コミヤ

シャン・チー/テン・リングスの伝説のコミヤのレビュー・感想・評価

4.4
初デスティン・ダニエル・クレットン。
エンドゲーム以来のMCU劇場鑑賞。
泣ける程面白い。1000年も暗躍してきた組織にしては間抜けで切り替えの早すぎる顛末、母の幻影を追い求める父と子の物語というエヴァ的主題の中途半端さなど脚本の粗探しをすれば切りはないと思うが、もう面白いという感情の前に陳腐な脚本は何の意味を成さない。ただ両親の出会いから印象的に描かれる無言の視線のやり取りが終盤にも描かれるのだが、父のあの言動に至る際の無言の視線に感じるものが少なかったのは、脚本のせいにしたくなる。
画面を見ろと言わんばかりに意図的に台詞が排されたラストバトルは、監督の画面構築センスが炸裂。もはや美。アクションに興味がないという人が自分の周りに少なくないが、そういう人でも本作のアクションには感じるものがあるのではないかと思う。オープニングのカーアクション、中盤の高層ビルの足場での縦横無尽なアクションなど軒並み素晴らしい。終盤の派手な大怪獣バトルよりは生身の身体を活かしたフィジカルバトルの方が好みだった。

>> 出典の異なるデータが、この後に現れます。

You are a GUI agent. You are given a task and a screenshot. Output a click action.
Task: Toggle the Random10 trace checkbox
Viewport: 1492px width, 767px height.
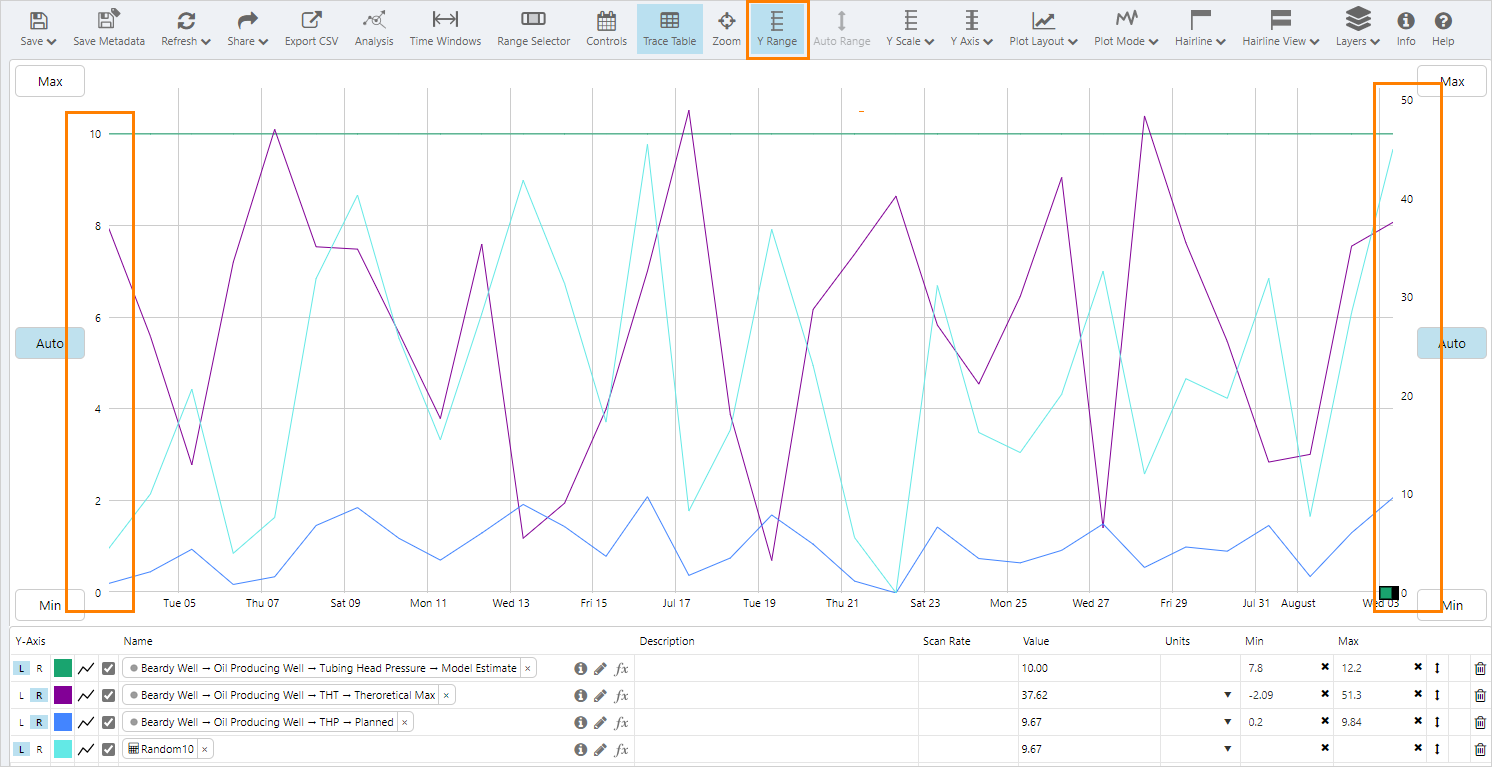pos(109,749)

またお堅い雰囲気に陥ると、コメディに舵を切ってくれるオークワフィナ演じるケイティの存在も本作の大きな魅力。登場20秒くらいでいい奴と観客を味方に付ける。主人公の添え物じゃない独立した魅力を放っていて、それが本作の魅力とも直結しているように思った。ワイスピなみの後出しジャンケンで登場してくれるまさかのMCU脇役の存在含めて楽し過ぎる作品。